After ‘Hope And Change,’ What Next?

CHARLOTTE, N.C. — In Dante Alighieri’s “Divine Comedy,” the narrator is conveyed to the gates of hell, upon which he finds a sign: “Abandon hope, all ye who enter here.”

This city is not hell. But a case can be made, as the Democratic Party convenes here to nominate Barack Obama to a second term, that the same admonition applies. Abandon hope.

And change.

Hope and change, of course, were the promises by which Obama swept into office four years ago, heralding a “post partisan” era in which Republicans and Democrats would work together in solving the nation’s problems. We all know how that turned out. The GOP lurched further to the right, driven by a “tea party” that scorned compromise, the ordinary horse trading that defines politics, as traitorous and weak.

There was an element of fanaticism there that one watched with a kind of awestruck horror, unable to believe that what you were seeing was really real. But it was. They actually did take the economy hostage, actually did vote down their own major bill because the president supported it. They actually did declare war on objective fact, bow to a ludicrously rigid anti-tax pledge, abridge the religious freedoms of Muslims, commit acts of voter suppression, require Latinos to show their papers. The great Clint Eastwood actually did stumble through a dialogue with an empty chair that was supposed to represent the president.

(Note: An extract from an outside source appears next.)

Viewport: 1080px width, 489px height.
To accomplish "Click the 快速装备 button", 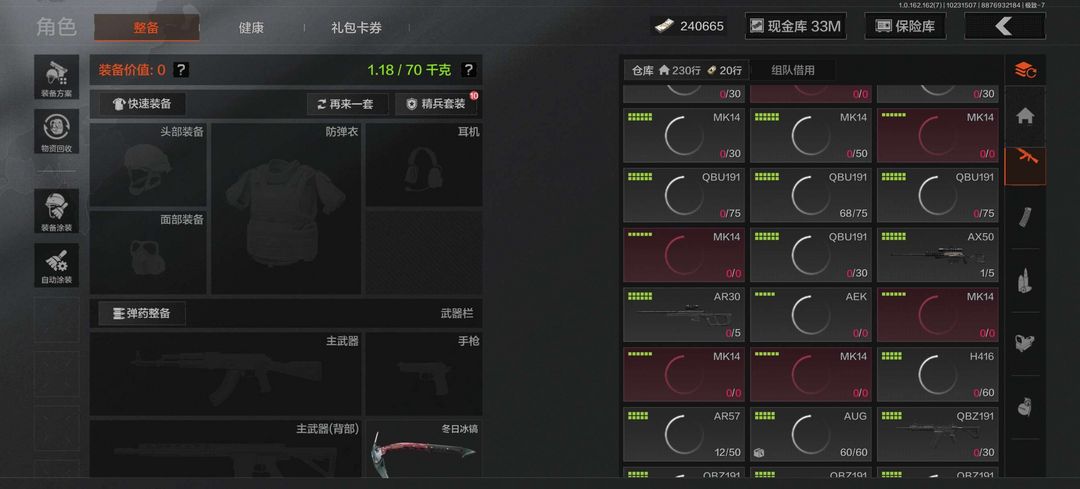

And yes, they actually did call that president “uppity,” a “boy,” and a “secret Muslim,” actually did question his birthplace and academic credentials, actually did accuse him of being a radical socialist out to destroy America.

They actually did.

Three years ago, a distraught woman at a health-care protest cried out, “I want my country back!” Better she should demand her party back. The party of Lincoln, Eisenhower and Reagan doesn’t seem like a party at all anymore, but a cult.

Yes, that’s just the sort of observation you’d expect from a liberal hack, Democratic Party shill and assorted other epithets by which GOP true believers routinely ward off questions about their true belief. But let them note that similar concerns are being voiced by GOP stalwarts like former Indiana Sen. Richard Lugar and former California Gov. Arnold Schwarzenegger.

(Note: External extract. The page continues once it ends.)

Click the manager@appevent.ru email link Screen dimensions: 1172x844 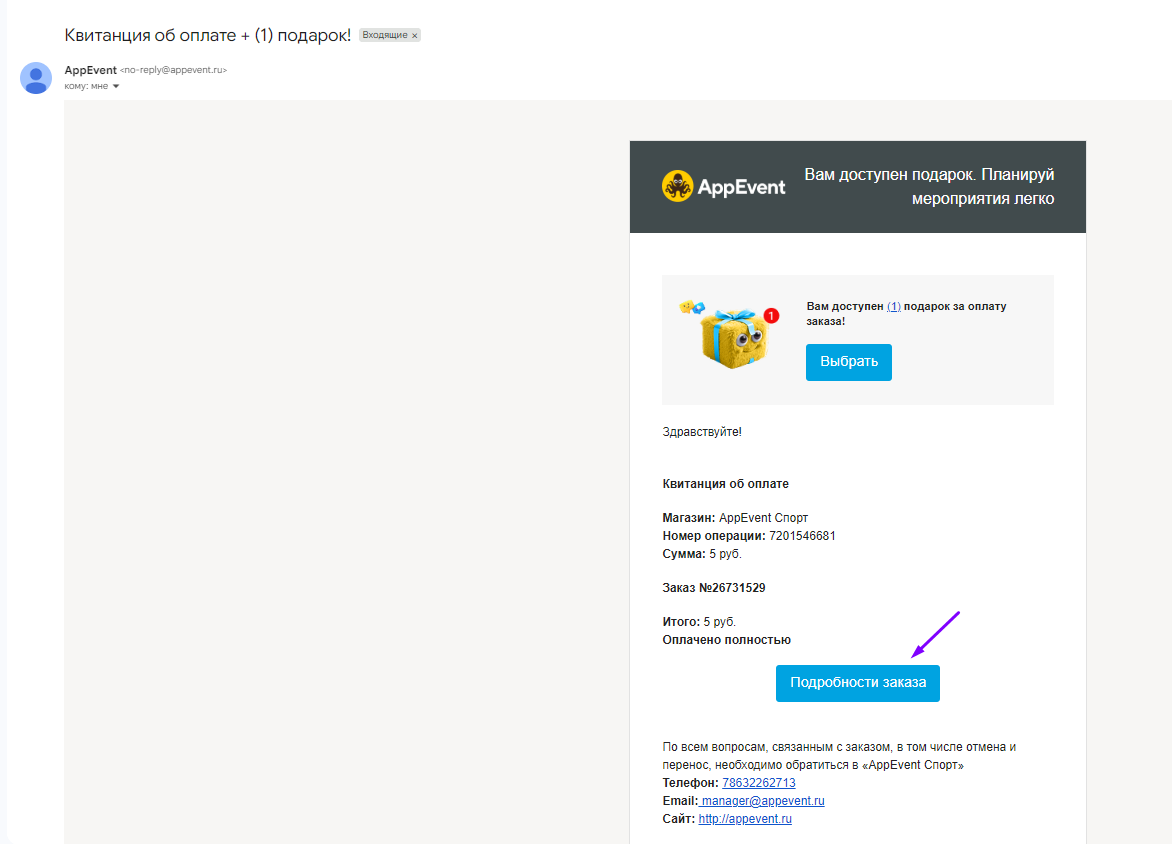coord(762,801)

Indeed Barack Obama seems to have been the last person in America to understand how things have changed, to realize that there can be no bipartisan problem solving because the GOP has decided it has no problem bigger than him: black, funny name, center-left leaning him, and all that his elevation to the presidency portends for a changing nation and for a political party that, in that changing nation, remains whiter than polar bears in snow.

So we don’t hear so much about hope and change anymore. The president has lately been more prone to unilateral action and has taken the wood to Mitt Romney in attacks as negative and misleading as those that are leveled against him.

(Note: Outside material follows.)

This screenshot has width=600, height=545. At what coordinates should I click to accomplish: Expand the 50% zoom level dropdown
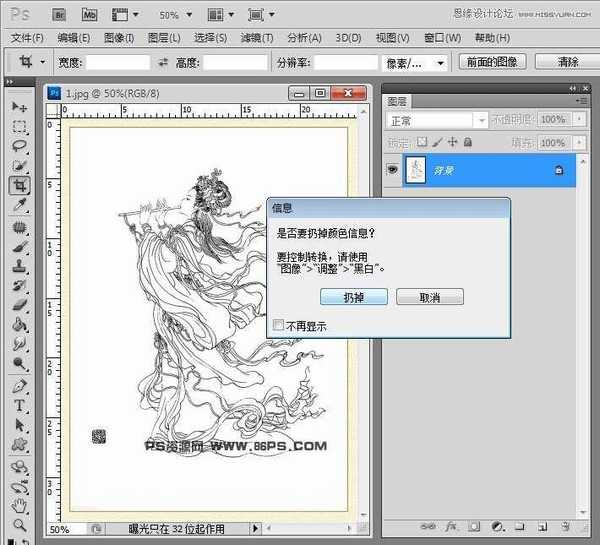175,15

It is always gratifying to see the bullied kid finally stand up for himself.

But what happens then?

That is the question Obama and his party must answer this week. This is not an election about big government versus small or more taxes versus less, but, rather, about reason versus unreason, coherence versus incoherence, tomorrow versus a yesterday that never really was, that exists only in sepia-colored GOP fictions.

To win the election, Obama needs 270 electoral votes. But to deserve to win it, he needs to articulate a tough-minded new vision about how to shepherd America into a challenging future some of us plainly fear. The sweet platitudes of four years ago will not do. Instead, Obama must answer a stark and simple question:

What now? What do you do after hope and change have failed?